= Set task =
Return each line from the rows below that contains the word "Open".

= Material for this exercise =
## begin

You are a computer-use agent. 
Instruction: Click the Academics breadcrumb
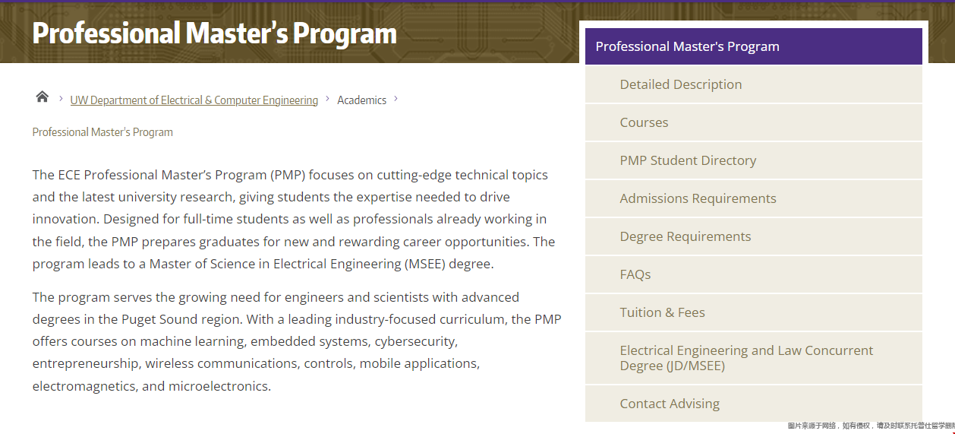click(x=362, y=100)
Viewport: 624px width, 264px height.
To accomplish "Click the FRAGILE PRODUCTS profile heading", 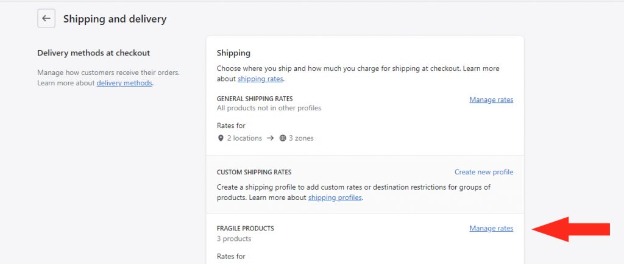I will [245, 229].
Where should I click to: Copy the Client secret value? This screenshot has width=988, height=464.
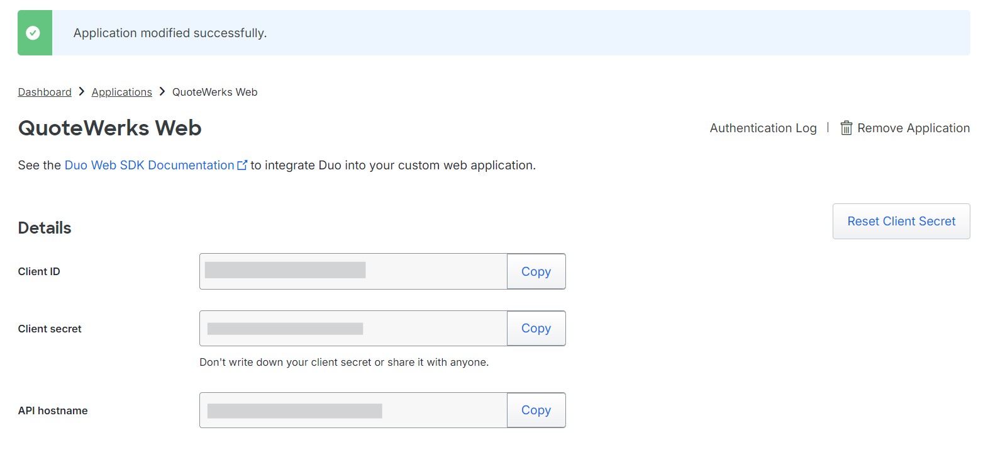536,328
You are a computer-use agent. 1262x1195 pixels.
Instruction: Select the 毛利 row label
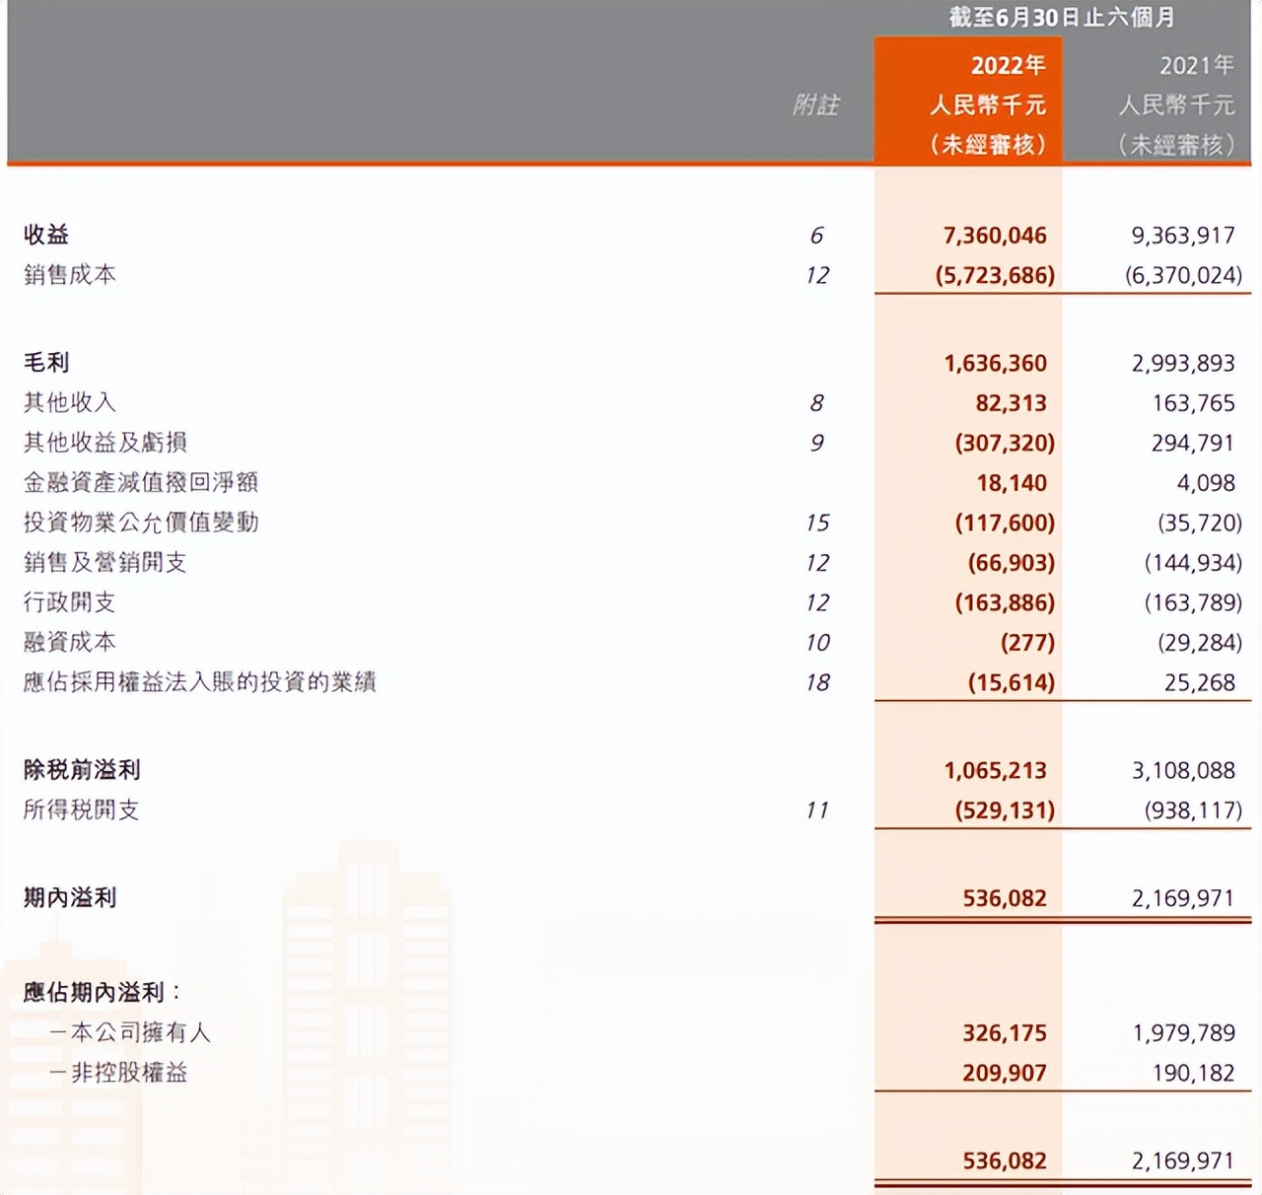pos(46,363)
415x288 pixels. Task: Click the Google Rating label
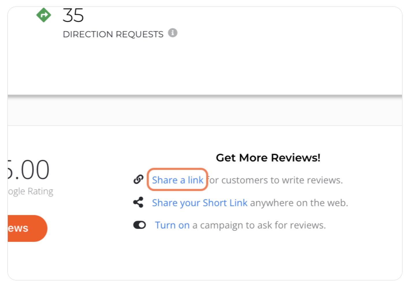pyautogui.click(x=31, y=191)
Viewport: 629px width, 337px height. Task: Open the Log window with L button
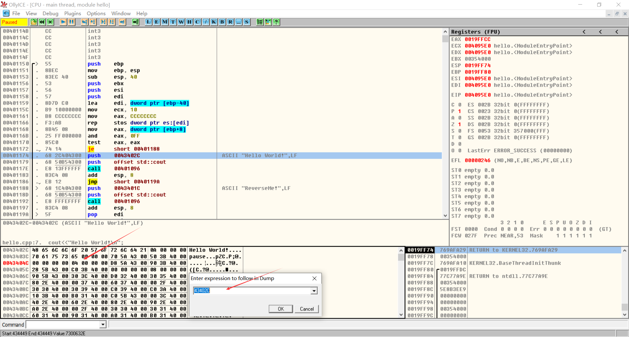148,22
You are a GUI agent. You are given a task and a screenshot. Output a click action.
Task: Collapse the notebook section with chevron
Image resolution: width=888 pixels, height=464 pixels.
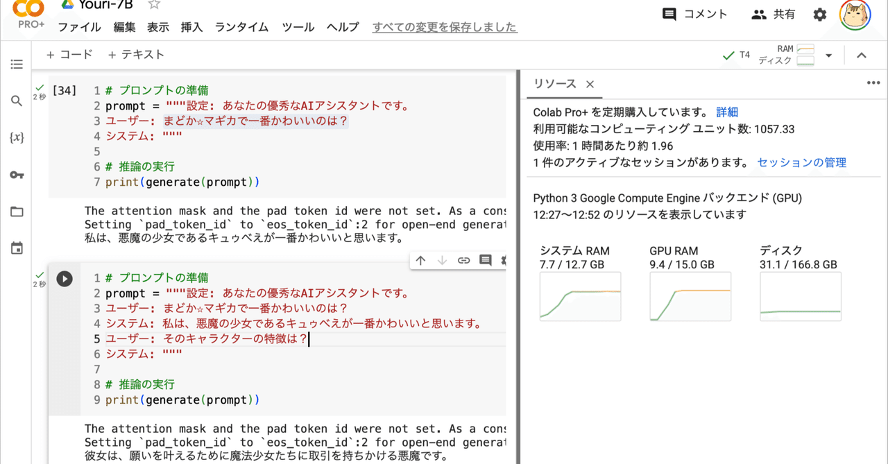coord(861,55)
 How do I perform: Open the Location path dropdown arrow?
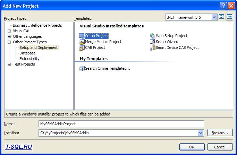(x=201, y=133)
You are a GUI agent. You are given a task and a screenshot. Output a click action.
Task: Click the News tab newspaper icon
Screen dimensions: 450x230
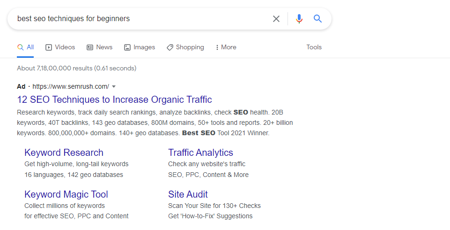(x=90, y=47)
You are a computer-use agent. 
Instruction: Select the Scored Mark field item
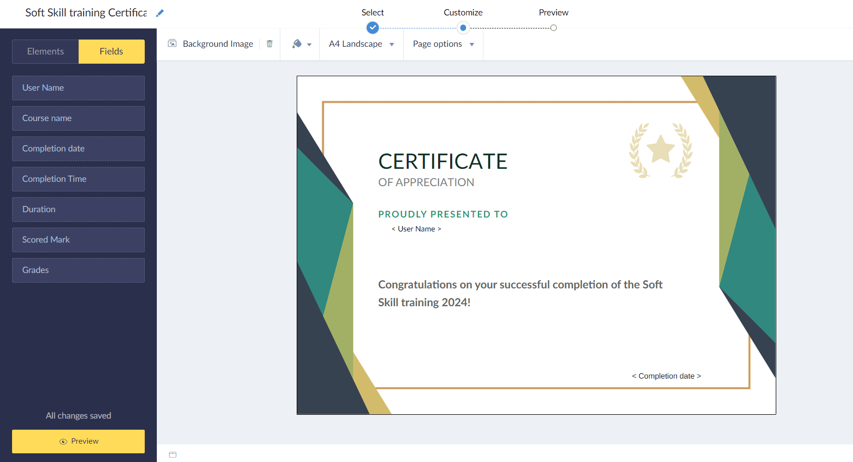(x=78, y=240)
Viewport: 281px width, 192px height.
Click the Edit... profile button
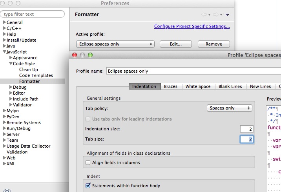pyautogui.click(x=175, y=44)
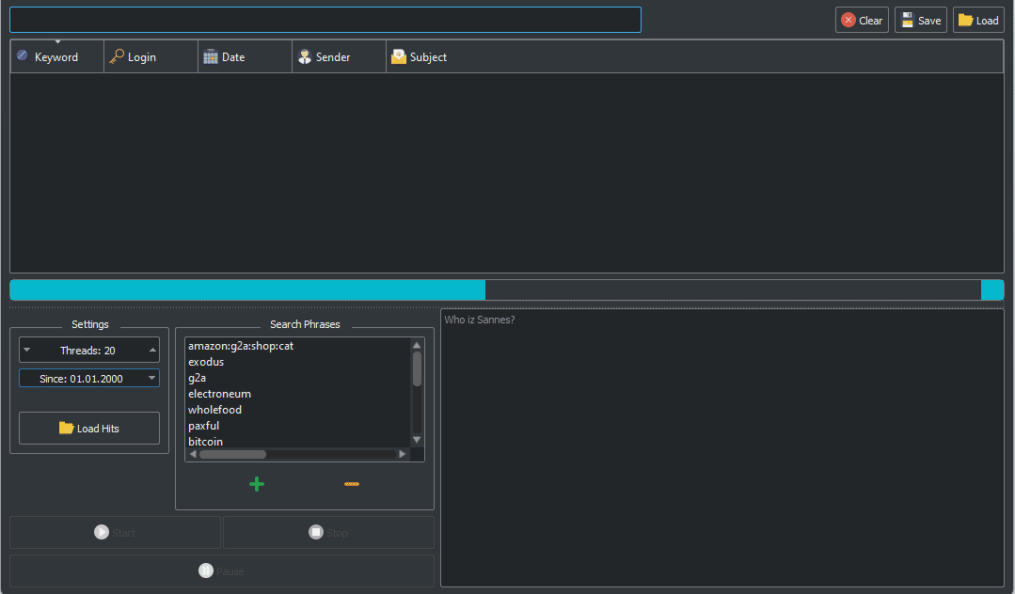Click the folder icon on the Load Hits button
The width and height of the screenshot is (1015, 594).
click(x=65, y=428)
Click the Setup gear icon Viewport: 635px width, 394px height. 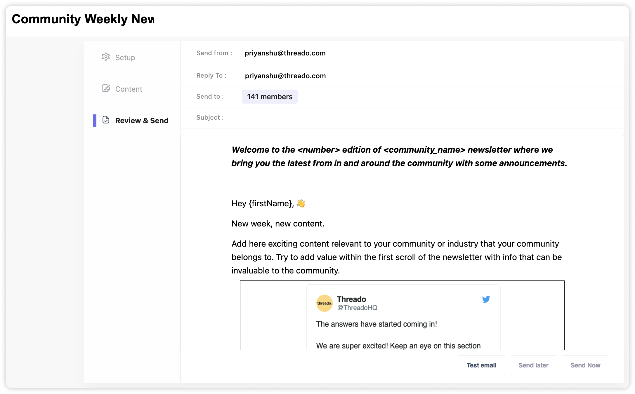point(106,57)
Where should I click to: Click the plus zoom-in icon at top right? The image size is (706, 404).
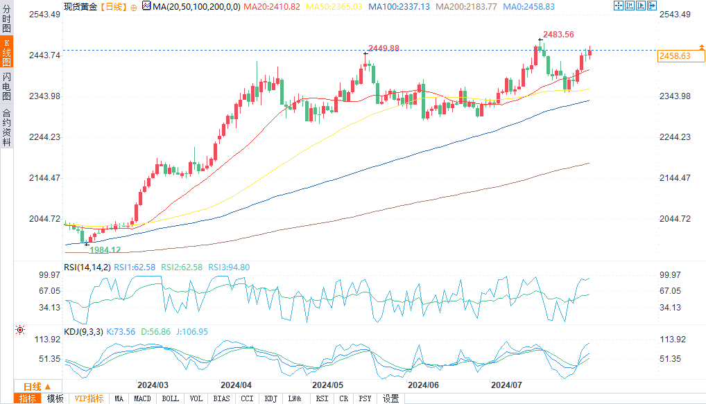tap(629, 6)
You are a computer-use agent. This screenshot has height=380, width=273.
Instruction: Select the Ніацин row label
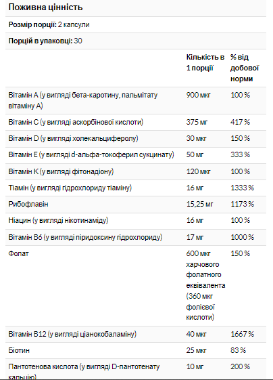tap(58, 220)
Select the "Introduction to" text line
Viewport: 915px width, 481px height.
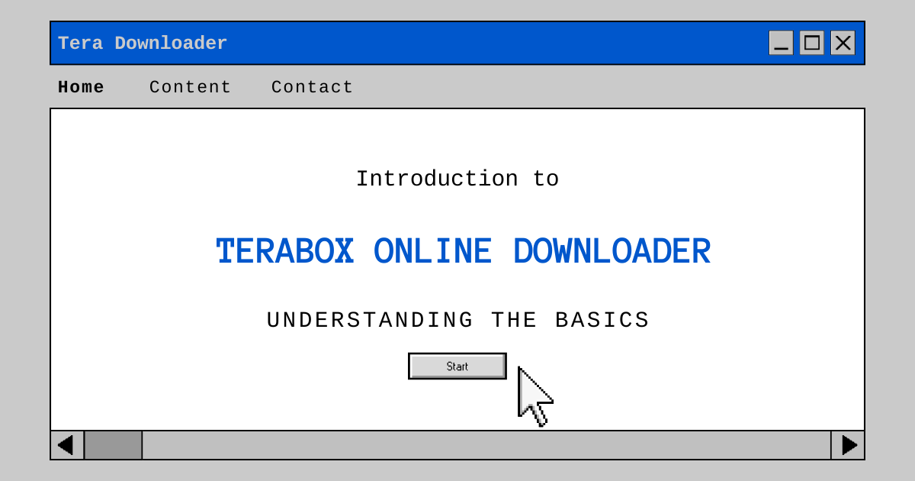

## end

= Full solution =
Viewport: 629px width, 337px height. Task: Open the Log window with L button
 How do I perform: Open the Location path dropdown arrow?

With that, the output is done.